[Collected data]

········

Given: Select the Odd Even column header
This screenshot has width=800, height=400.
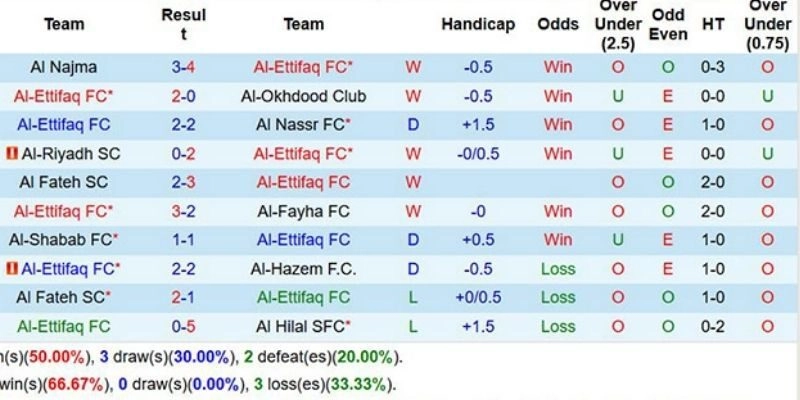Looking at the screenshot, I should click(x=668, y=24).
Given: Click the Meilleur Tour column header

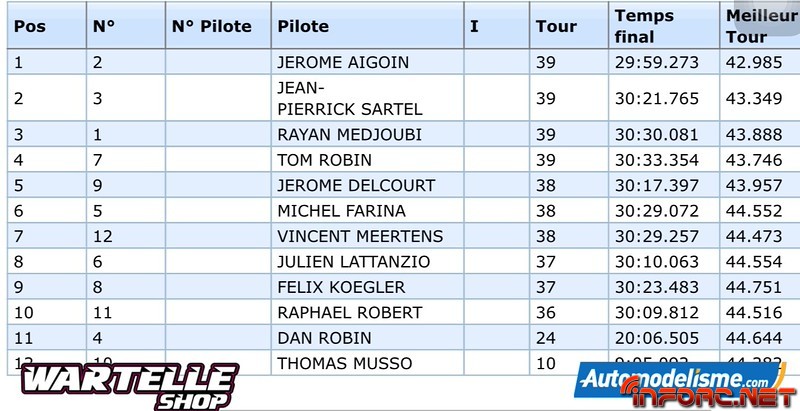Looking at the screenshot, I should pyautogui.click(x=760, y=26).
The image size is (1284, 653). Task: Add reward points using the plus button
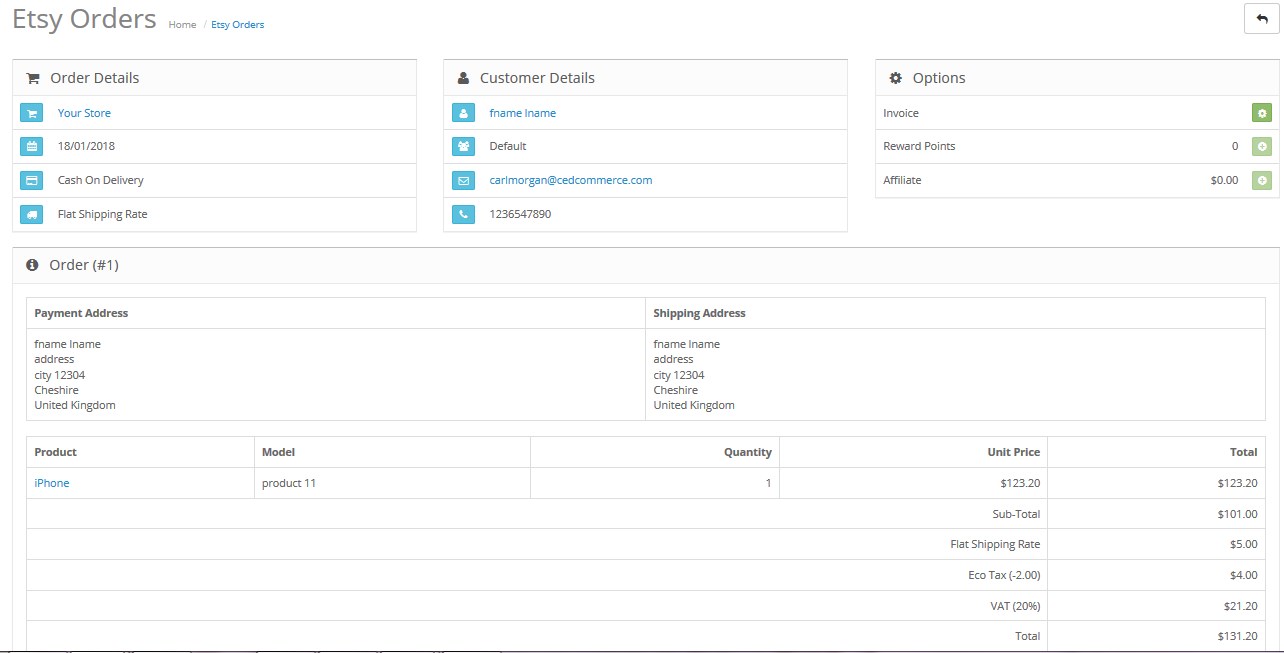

········

Reproduce the data above word for word and omit the images.

Given: Select the Odd Even column header
This screenshot has width=800, height=400.
Looking at the screenshot, I should click(x=668, y=24).
Given: Click the Meilleur Tour column header

Looking at the screenshot, I should pyautogui.click(x=760, y=26).
The image size is (1284, 653). Task: Add reward points using the plus button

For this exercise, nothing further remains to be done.